УСЛОВИЯ ЗАДАНИЙ:
1 – Проверьте, соответствуют ли тексту о романе «Мастер и Маргарита» три утверждения: (а) успех сериала был абсолютным; (б) автор считает, что реализм был бессилен передать описанную действительность; (в) по мнению автора, одной сатиры хватило бы, чтобы роман стал громадным событием в общественном сознании. На каждое ответьте «да» или «нет» и дословно приведите решающие слова текста.
2 – Выведите без изменений отрывок текста о романе «Мастер и Маргарита» от слов «Но сама по себе» до слов «Что именно?» включительно.

ИСХОДНЫЙ ТЕКСТ:

- - - - - - -

Успех сериала был относительный. А вот интерес к телеверсии романа — абсолютный. История непризнанного писателя и его женщины оказалась предельно востребованной едва ли не всеми слоями россиян.
В чем же причина этой востребованности? Что сокрыто в строчках «Мастера и Маргариты», между строчками и за строчками?
Мне кажется, дело в том, что булгаковская (спасибо Вулису за термин) меннипея со всей ее фантасмагоричностью оказалась ближе к советской, да и российской, действительности, чем вполне реалистические полотна его и наших талантливых современников. Сама жизнь империи в Двадцатом веке была сплошной фантасмагорией. Борьба за власть внутри правящей верхушки изучена и описана: известно, кого искоренял Ленин, кого предавал Сталин, кого сажали и расстреливали Дзержинский, Ежов и Берия. Известны даже подковерные мотивы этих расправ. Но до народа, до рядовых подданных империи эти верхушечные игры доходили в формах безумных, бессмысленных и совершенно не понятных. Лишенцы, кулаки с подкулачниками, предельщики, враги народа, космополиты, лжеученые — в эти туманно очерченные категории мог попасть каждый, либо его родственник, либо сослуживец, либо сосед. Постоянно велась с кем-то борьба, сводившаяся в конечном счете к одному: приезжали вооруженные люди, хватали безоружных и хорошо еще, если не расстреливали сразу на ближайшем пустыре. За каждым арестованным тянулся ветвистый хвост — за анекдот сажали не только рассказчика, но и тех, кто слышал, но не донес, и тех, кто донес, но все-таки слышал. Палачи не нуждались даже в плахе — миллионы людей, согласно популярной в те годы резолюции, ставили к стенке — то есть вертикальной плахой могла стать каждая стена каждого дома. Вранье стало нормой, лизоблюдство ритуалом. Это был не бал кремлевского Сатаны — это был его шабаш. Но и сами демоны диктатуры, теряя стыд и разум, дрожали и дергались в ими же созданном кошмаре.
Реализм, хоть критический, хоть социалистический, был здесь бессилен — требовалась фантасмогория.
Но сама по себе сатира, даже по булгаковски острая, не сделала бы роман таким громадным событием в общественном сознании. В нем было еще нечто, наверное, самое главное, что и обеспечило «Мастеру» долгую жизнь, любовь миллионов читателей и то трудно формулируемое, что именуется «культовостью». То, что приковало внимание бесчисленных зрителей к не самой удачной экранизации.
Что именно?
На мой взгляд, вот что.
В России, и царской, и советской, и постсоветской всегда была талантливая и честная литература, вступавшая в конфликт с властью. Она показывала подлинное лицо режима, бичевала пороки, и за всеми вариациями слышался главный мотив: так жить нельзя! Но людям-то этого мало! Повторюсь: они ведь в любом случае вынуждены жить — работать, растить детей, помогать старикам. Причем, жить не от случая к случаю, а ежедневно и ежечасно. Поэтому позарез необходимой всегда становилась литература, которая объясняла и показывала, как жить можно. Булгаковский роман — и здесь разгадка его долговечности и «культовости» — в первую очередь был посвящен именно этому.

- - - - - - -

БЛОК ДАННЫХ:
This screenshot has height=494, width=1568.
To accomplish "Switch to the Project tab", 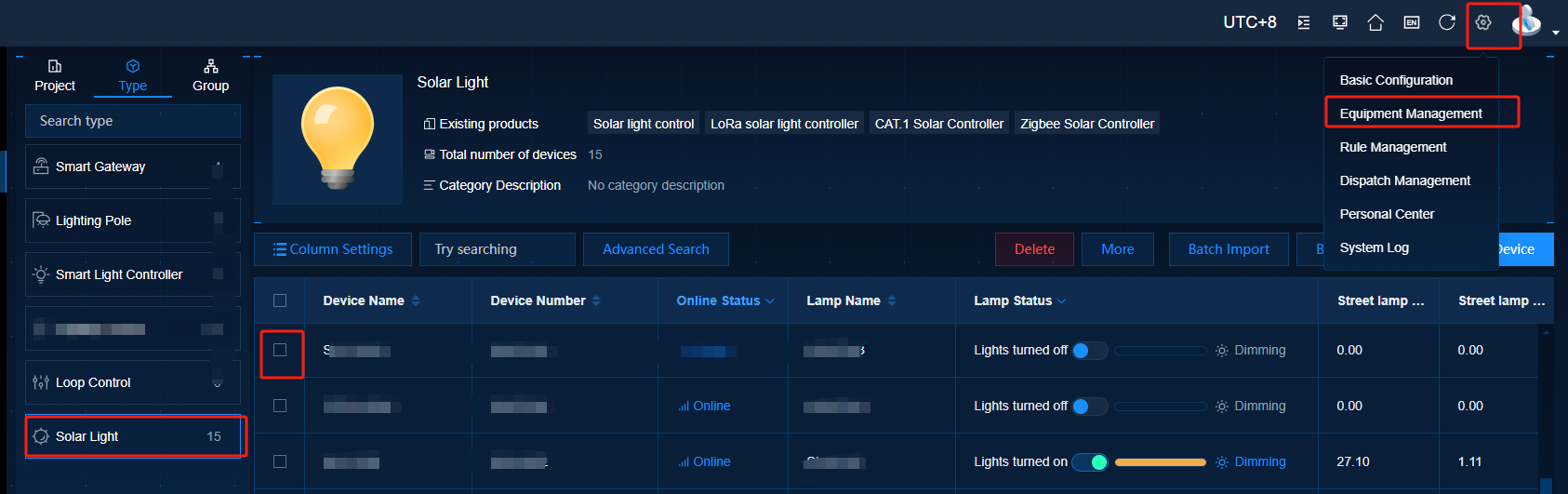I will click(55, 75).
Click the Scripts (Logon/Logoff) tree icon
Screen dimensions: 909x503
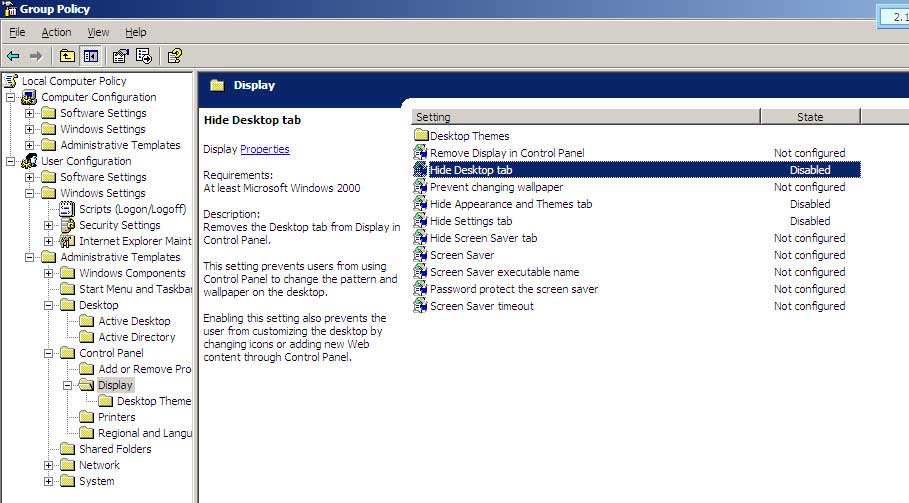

- - - - - - -

ОТВЕТЫ К ЗАДАНИЯМ:
1 –
(а) Нет: «Успех сериала был относительный».
(б) Да: «Реализм, хоть критический, хоть социалистический, был здесь бессилен — требовалась фантасмогория».
(в) Нет: «Но сама по себе сатира, даже по булгаковски острая, не сделала бы роман таким громадным событием в общественном сознании».

2 –
Но сама по себе сатира, даже по булгаковски острая, не сделала бы роман таким громадным событием в общественном сознании. В нем было еще нечто, наверное, самое главное, что и обеспечило «Мастеру» долгую жизнь, любовь миллионов читателей и то трудно формулируемое, что именуется «культовостью». То, что приковало внимание бесчисленных зрителей к не самой удачной экранизации.
Что именно?